Poco a poco comprende uno que lo específico de Cusk en este libro es replegarse. Un repliegue del pensamiento que invade áreas del lenguaje y las recubre de un velo poético. Este proceso de abstracción, de búsqueda, de perforación, se vuelve mueca, se hace rizoma y todo es digresión: «Aquí el ancho mar vacío se ve en la obligación de volverse reflexivo, como si no viviera, sino que soñara». Cusk tensa la cuerda, vibra el arco, la flecha ronda el blanco. Su vocación ensayística, su lirismo reflexivo, pugnan suavemente con una trama vital casi en retirada. Su mirada puede resultar fría, excesivamente distanciada, como si el observador y lo observado se hubieran escindido, permitiendo un relato sólido, sin fisuras y francamente inspirado: «Ahora imagino un conocimiento distinto, un conocimiento sin exposición, sin riesgo; el conocimiento del voyeur, que observa y juzga a escondidas». Pero sufre. Y lo hace con un estoicismo literario. Su visión del mundo, del caos en que se ha convertido el mundo, se apoya en una mitología que procura un rumbo por generalización, una coartada por predestinación biológica. Poco a poco se trasluce el dolor. Y el miedo. Lo desconocido resquebraja la ilusión que velaba la vida antes. Desterrada, expulsada de su casa, Cusk o su yo novelado sufre una intemperie nueva, una soledad pavorosa, una desorientación sin precedentes. Es la reedición genésica de la expulsión del paraíso, la rotura del vínculo existencial que se siente unas pocas veces en la vida, siempre ligada a una separación del otro para conocer los verdaderos límites de ese desconocido que es el yo.

Datos del ejercicio:

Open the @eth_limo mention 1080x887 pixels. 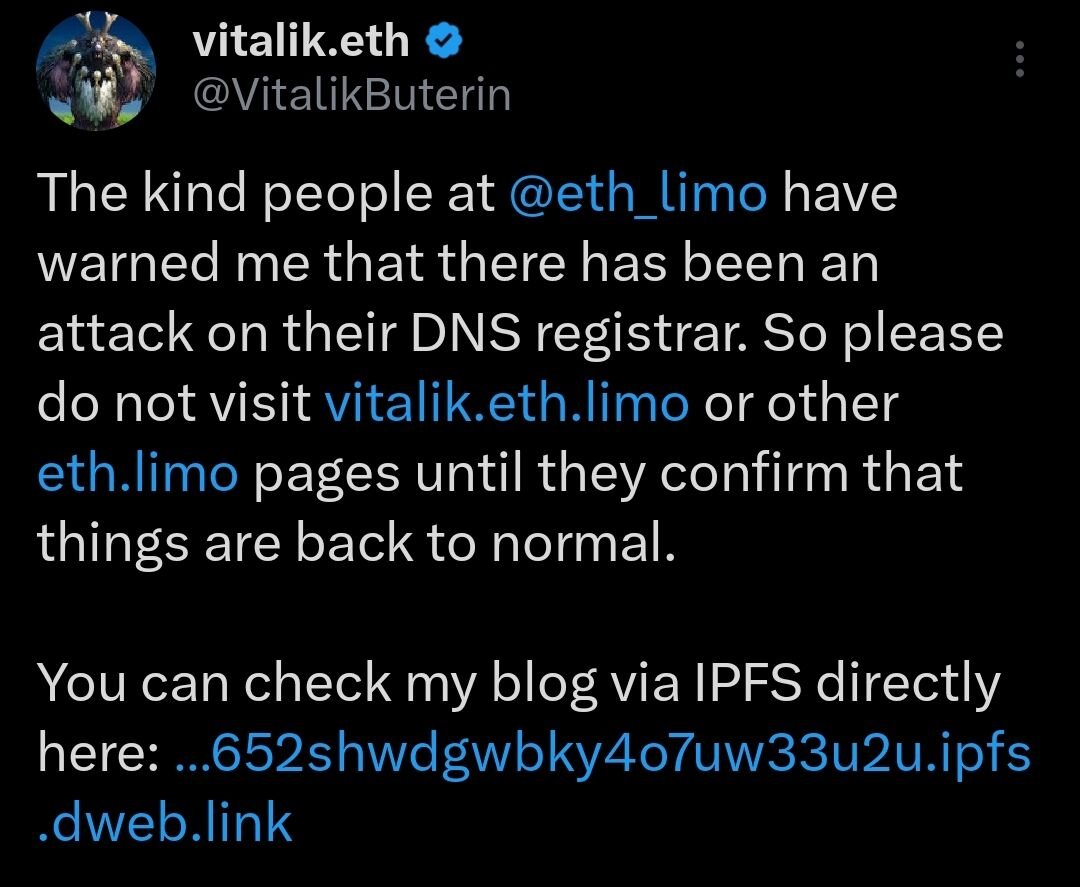tap(640, 192)
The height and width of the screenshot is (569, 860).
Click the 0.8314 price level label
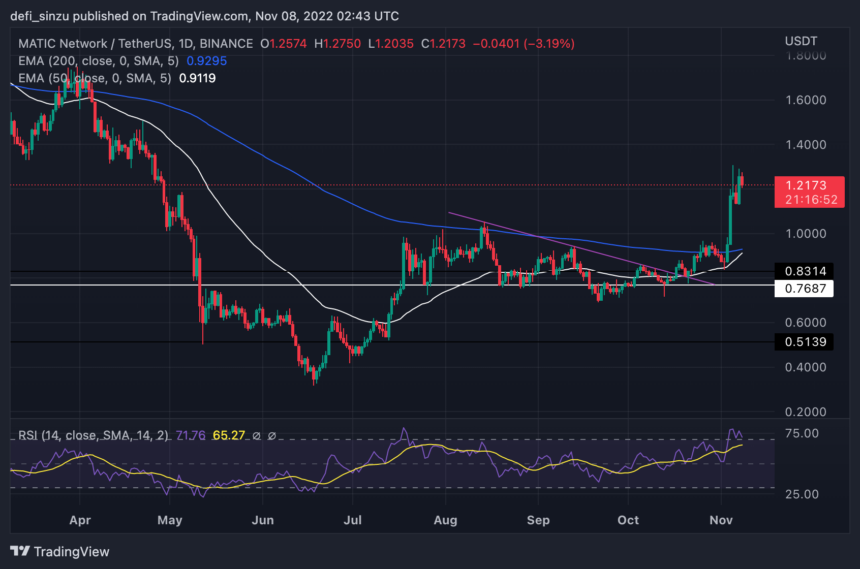pyautogui.click(x=805, y=271)
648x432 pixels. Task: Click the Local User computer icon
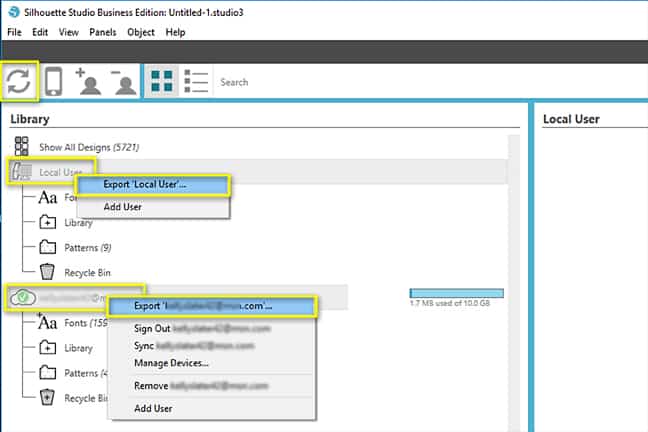[21, 172]
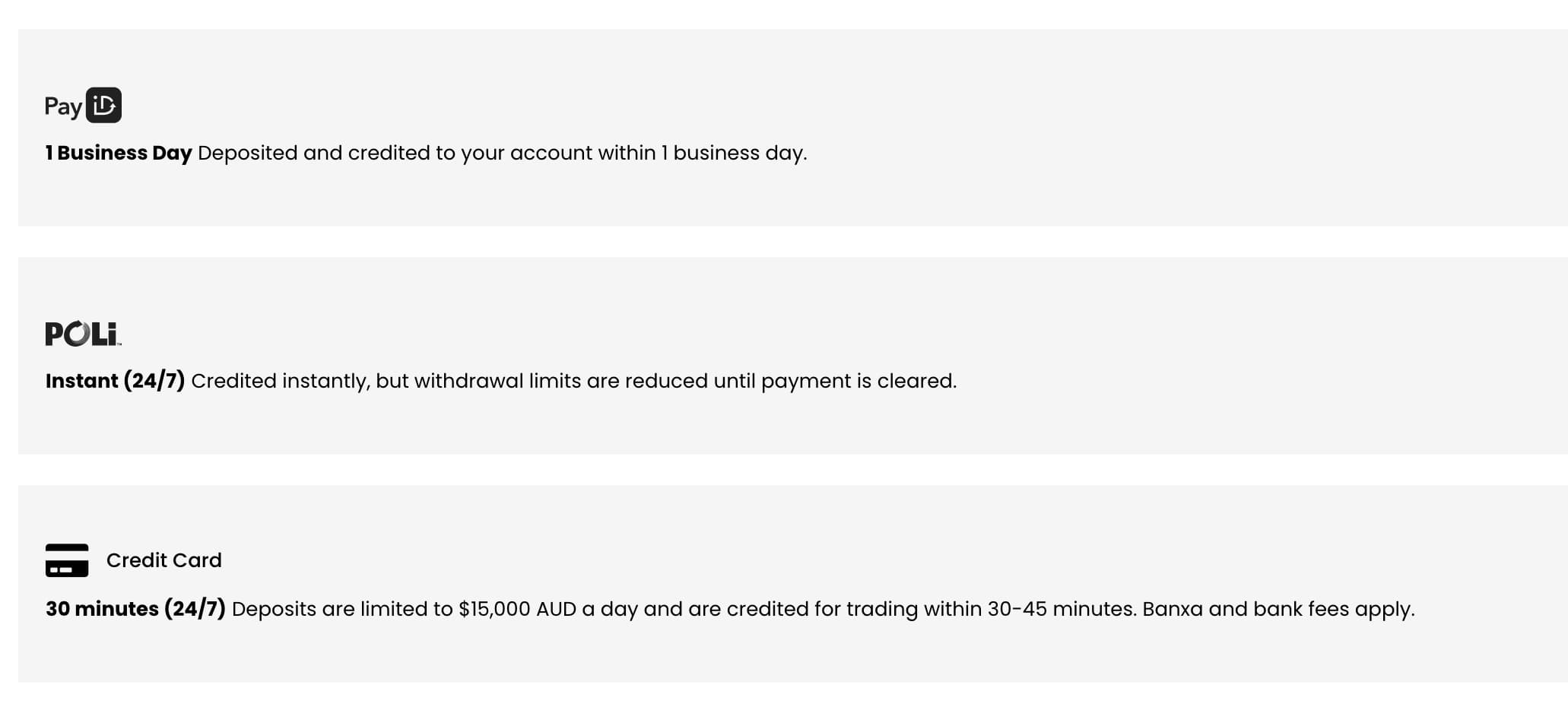Click the PayID payment method card
The image size is (1568, 707).
(x=793, y=128)
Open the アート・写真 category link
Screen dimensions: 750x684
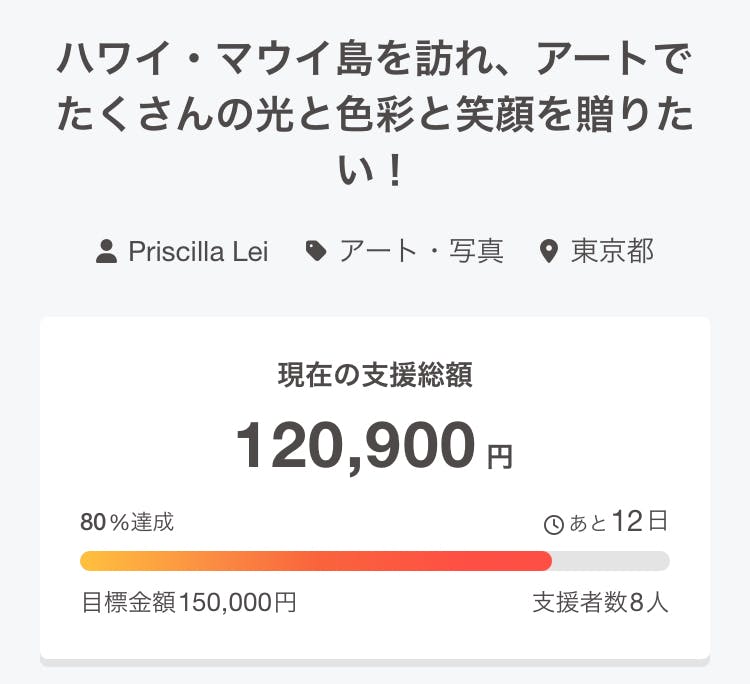pyautogui.click(x=421, y=251)

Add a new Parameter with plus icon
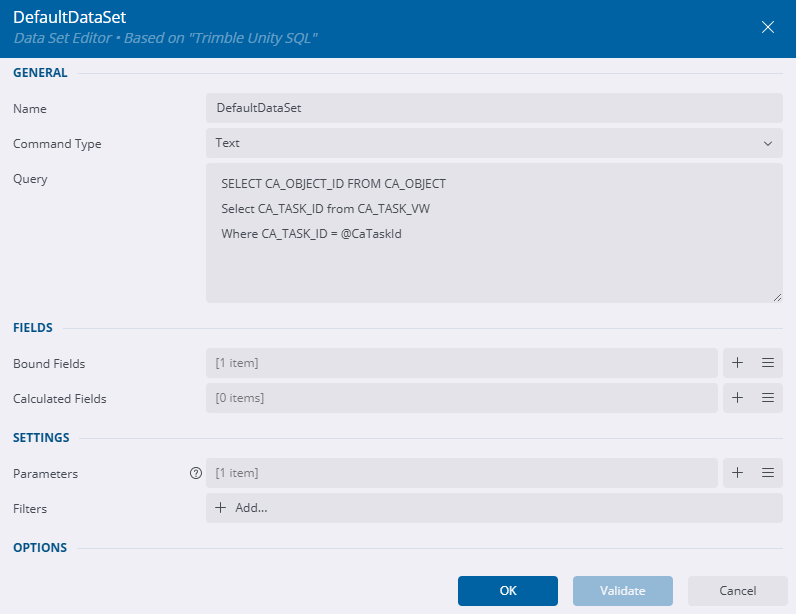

Consigna: ¿Puedes prolongar la reseña sobre el libro de Cusk a partir de su última oración?

Respuesta:
En el trance de volver a ser quien es, ha dejado de sentirse comprometida con la existencia, con las rutinas y convenciones de la vida en sociedad. Su mirada ahora se proyecta desde la extrañeza de ver el mundo absurdo, contingente, como un cuerpo extraño que no reconocemos. Igual, de forma paralela a lo que les sucede a sus hijas ya adolescentes. Es una nueva adolescencia que se ha revestido de un luto íntimo y riguroso. El distanciamiento, la extrañeza, la pérdida, el abandono, son manifestaciones de una quiebra que afecta a lo más íntimo de lo que nos constituye. Fragmentados, quedamos como un puzle revuelto, sin matriz, con las costuras sueltas, desarticulados, infantilizados, irascibles, inmovilizados. Nos paraliza lo que vemos: un cuerpo solo, a la intemperie. El proceso se ha completado. Somos un sujeto escindido. Una de esas roturas que no cierran nunca. Otro cordón umbilical que nos extirpan. Medio cuerpo cercenado amenaza con hundir el otro medio. Un terremoto ha abierto un boquete inmenso y ahí se ha instalado a vivir.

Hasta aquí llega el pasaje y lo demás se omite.